-- DOCUMENT TEXT start --

Freelance Accountant in France | SASU, EURL or Umbrella Company
Freelance tax and accounting in France: SASU vs EURL vs umbrella comparison, company formation and ongoing optimisation for independent consultants in Paris.
Hayot Expertise helps freelancers across France weigh micro-entreprise, SASU, EURL or umbrella employment with a concrete reading of net income and management simplicity — including expats and foreign freelancers invoicing from France.
- A simulation-led approach focused on net income, contributions and flexibility.
- Compatible with a mobile or 100% remote activity.
Who is this for?
- B2B consultants and independents.
- Freelancers outgrowing the micro-entreprise.
When to contact us
- Before moving to a company.
- When umbrella employment becomes too costly or too rigid.
What you get
- Clear guidance on the right status.
- A simpler transition to stable accounting.
Freelancers and Consultants: Choose the Right Setup in France - Hayot Expertise#
Every freelancer and independent consultant has a unique risk profile and life objectives. Should you incorporate (SASU/EURL) or choose the simplicity of umbrella employment (portage salarial)? At Hayot Expertise, we model the numbers to maximise your final net disposable income.
Comparing structures for independent professionals#
| Structure | Security | Estimated net income (vs billed turnover) | Ideal profile |
|---|---|---|---|
| Umbrella employment | Maximum | ~45–50% of billed turnover | Risk-averse profile, short mission, mortgage preparation |
| EURL / majority manager | Good (SSI) | ~60–65% (with business expenses) | Established consultant with recurring turnover |
| SASU | Lower (no unemployment) | Variable (dividend optimisation) | Job seekers maintaining ARE unemployment benefit |
| Micro-business | Minimal | ~70–75% gross (fixed charges) | Starting out, secondary activity, turnover < €77,700 |
Read more: SASU vs EURL: which structure to choose?
Illustrative simulation for €100,000 annual turnover#
| Structure | Charges & tax | Net income received | Social protection |
|---|---|---|---|
| Umbrella employment | ~€52,000 | ~€48,000 | General scheme + unemployment |
| EURL (IS) | ~€32,000 | ~€68,000 | SSI (self-employed) |
| SASU (salary + dividends) | ~€35,000 | ~€65,000 | General scheme (no unemployment) |
| Micro-business | ~€22,000 | ~€78,000 | Simplified SSI |
Micro-business maximises gross income but caps at €77,700 (services) or €188,700 (sales) in annual turnover. Beyond this, incorporating becomes mandatory.
The four freelance structures explained#
"Freelance" is not a legal status in France — it is a way of working that you can carry out under four different legal forms, each with its own trade-off between net income and protection.

-- DOCUMENT TEXT end --
-- LISTING start --

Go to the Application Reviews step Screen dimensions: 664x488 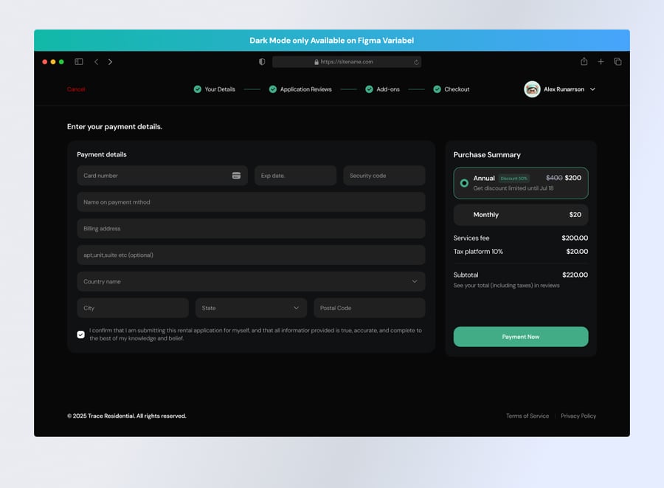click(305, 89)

-- LISTING end --
-- LISTING start --

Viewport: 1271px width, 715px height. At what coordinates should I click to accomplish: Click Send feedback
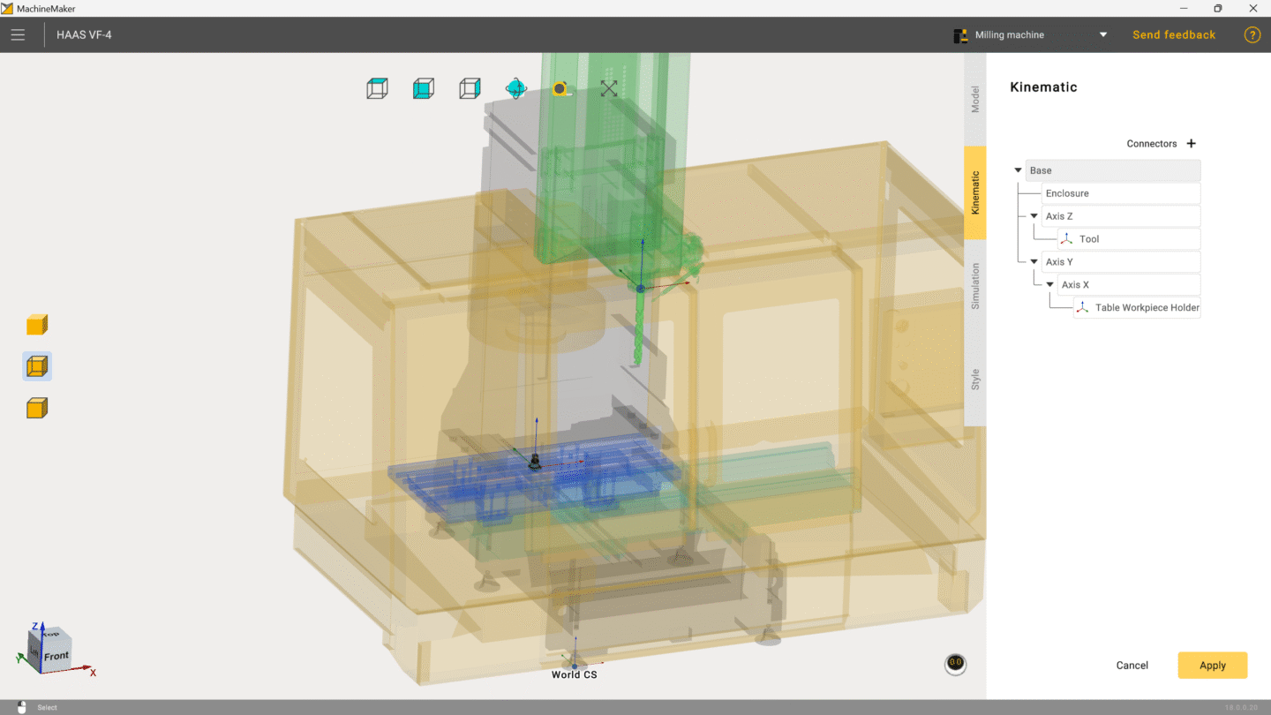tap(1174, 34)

-- LISTING end --

> [REQUESTS]
A – In the page on freelance structures in France, rewrite the paragraph beginning "Every freelancer and independent consultant" as a short list that keeps its main facts.
B – Answer these questions from the page on freelance structures in France:
(i) In the simulation for €100,000 annual turnover, what net income is given for the EURL (IS)?
(ii) What annual turnover cap applies to a micro-business in sales?
(iii) What ideal profile does the structure comparison table give for the SASU?
C – Resume the page on freelance structures in France, beginning after its last sentence.
The records are separate from the page on freelance structures in France.

> [EXPECTED OUTPUTS]
A –
- Each freelancer and independent consultant has a unique risk profile and life objectives.
- The choice is between incorporating (SASU/EURL) and the simplicity of umbrella employment (portage salarial).
- Hayot Expertise models the numbers to maximize final net disposable income.

B –
(i) About €68,000.
(ii) €188,700.
(iii) Job seekers maintaining ARE unemployment benefit.

C –
1. Micro-entreprise (auto-entrepreneur). The simplest to open (online in 24 hours) and run. Social contributions are charged on gross turnover (22% for services), but real expenses are not deductible and turnover is capped at €77,700 for services in 2026. Great to start with or for a side activity; poorly suited once your costs or turnover climb.
2. EURL. A single-member SARL. The majority manager is a self-employed worker (TNS/SSI): real expenses are deductible and profit is taxed at corporate tax (15% up to €42,500, then 25%). Dividends above 10% of share capital attract social charges. Ideal for an established consultant with recurring billings.
3. SASU. The favourite of IT consultants and transition managers. The sole director-shareholder is attached to the general social-security scheme. The classic strategy: a modest salary plus dividends taxed at the 31.4% flat tax. A SASU with no salary lets a job-seeker keep their ARE unemployment benefit while getting started.
4. Umbrella company (portage salarial). You work independently but with employee status — a payslip, unemployment rights and the general scheme. The umbrella company invoices your client, takes a management fee (8–12% of billings) and pays you a salary. The conversion rate from billings to net pay is the lowest (45–50%), but simplicity and security are highest.
Umbrella employment: strengths and limitations#
Umbrella employment (portage salarial) provides executive employee status, a payslip (ideal for renting an apartment or obtaining a mortgage), unemployment cover and simplicity of administration. In return, the conversion rate between billed turnover and net salary is the lowest (umbrella company management fees 8–12% + employer charges + employee contributions).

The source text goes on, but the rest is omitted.